Your goal:
Would you please repeat exactly the lines from the one containing "Voir plus (106, 1107)" to the end of the records, both included, and leave out the rest?

[Opening Data for analysis section]

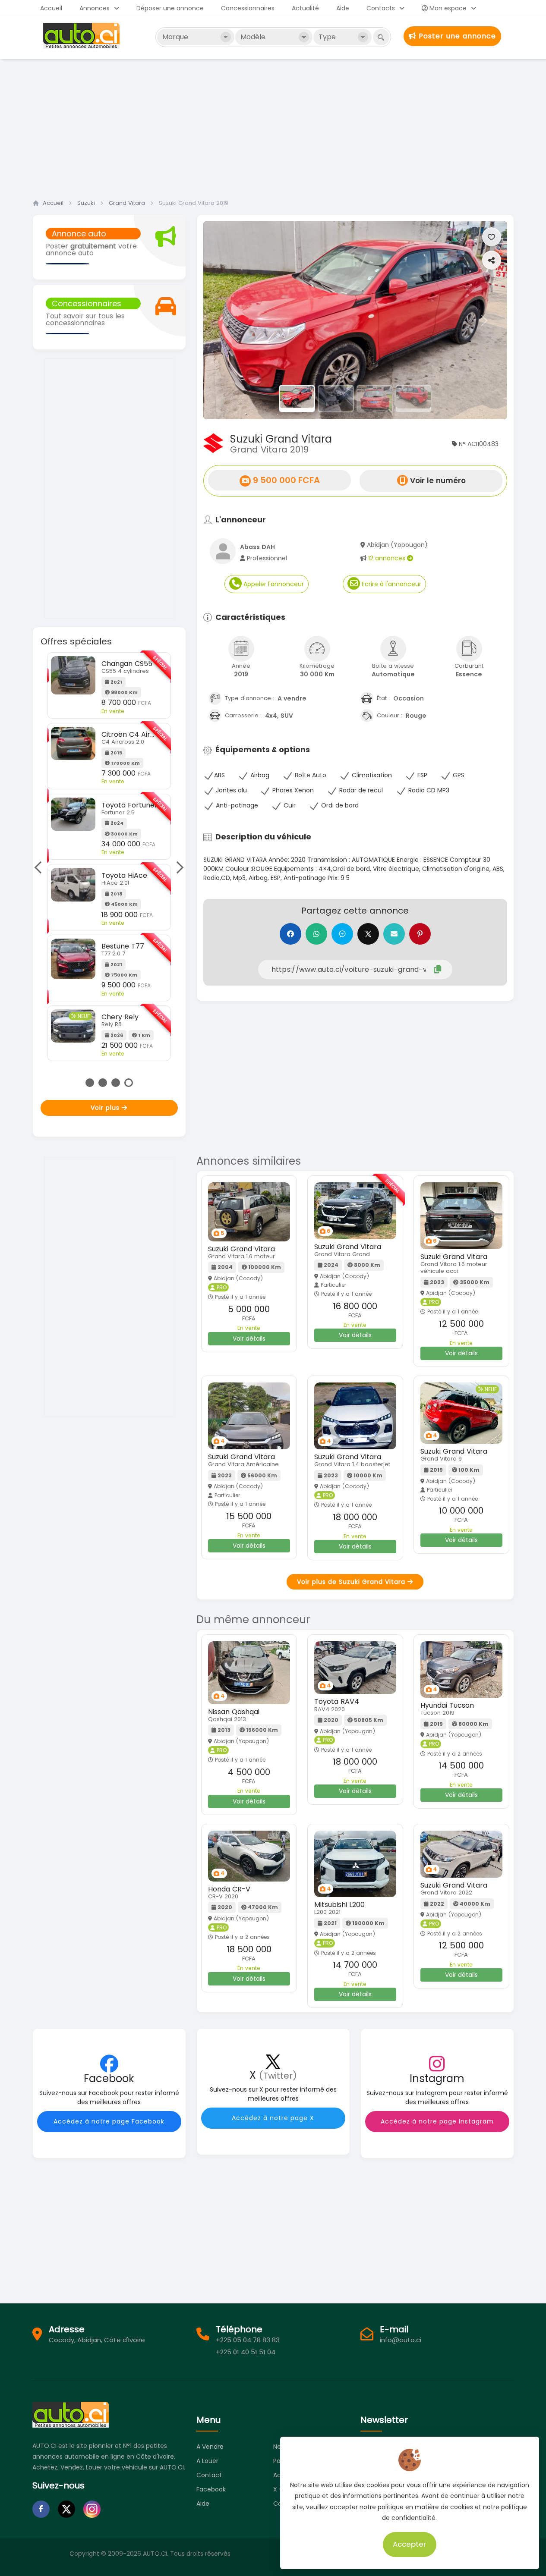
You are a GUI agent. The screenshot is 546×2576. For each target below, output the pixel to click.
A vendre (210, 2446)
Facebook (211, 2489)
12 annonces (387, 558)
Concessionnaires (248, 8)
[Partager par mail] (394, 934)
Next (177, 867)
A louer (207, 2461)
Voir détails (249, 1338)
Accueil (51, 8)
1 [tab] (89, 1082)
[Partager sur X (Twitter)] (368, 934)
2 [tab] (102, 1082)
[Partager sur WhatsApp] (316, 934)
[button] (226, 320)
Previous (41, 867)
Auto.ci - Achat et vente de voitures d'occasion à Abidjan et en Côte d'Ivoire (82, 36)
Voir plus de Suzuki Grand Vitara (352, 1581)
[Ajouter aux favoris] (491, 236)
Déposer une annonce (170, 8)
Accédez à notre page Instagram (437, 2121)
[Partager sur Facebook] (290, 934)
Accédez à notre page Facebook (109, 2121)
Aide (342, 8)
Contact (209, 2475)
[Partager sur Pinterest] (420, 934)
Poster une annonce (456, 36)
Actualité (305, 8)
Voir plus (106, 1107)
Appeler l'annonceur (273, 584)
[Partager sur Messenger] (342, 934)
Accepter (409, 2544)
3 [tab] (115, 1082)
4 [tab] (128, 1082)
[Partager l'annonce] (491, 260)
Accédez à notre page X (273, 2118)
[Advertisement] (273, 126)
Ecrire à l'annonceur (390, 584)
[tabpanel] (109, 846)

[Closing Data for analysis section]

Exercise result:
Voir plus (106, 1107)
Appeler l'annonceur (273, 584)
[Partager sur Messenger] (342, 934)
Accepter (409, 2544)
3 [tab] (115, 1082)
4 [tab] (128, 1082)
[Partager l'annonce] (491, 260)
Accédez à notre page X (273, 2118)
[Advertisement] (273, 126)
Ecrire à l'annonceur (390, 584)
[tabpanel] (109, 846)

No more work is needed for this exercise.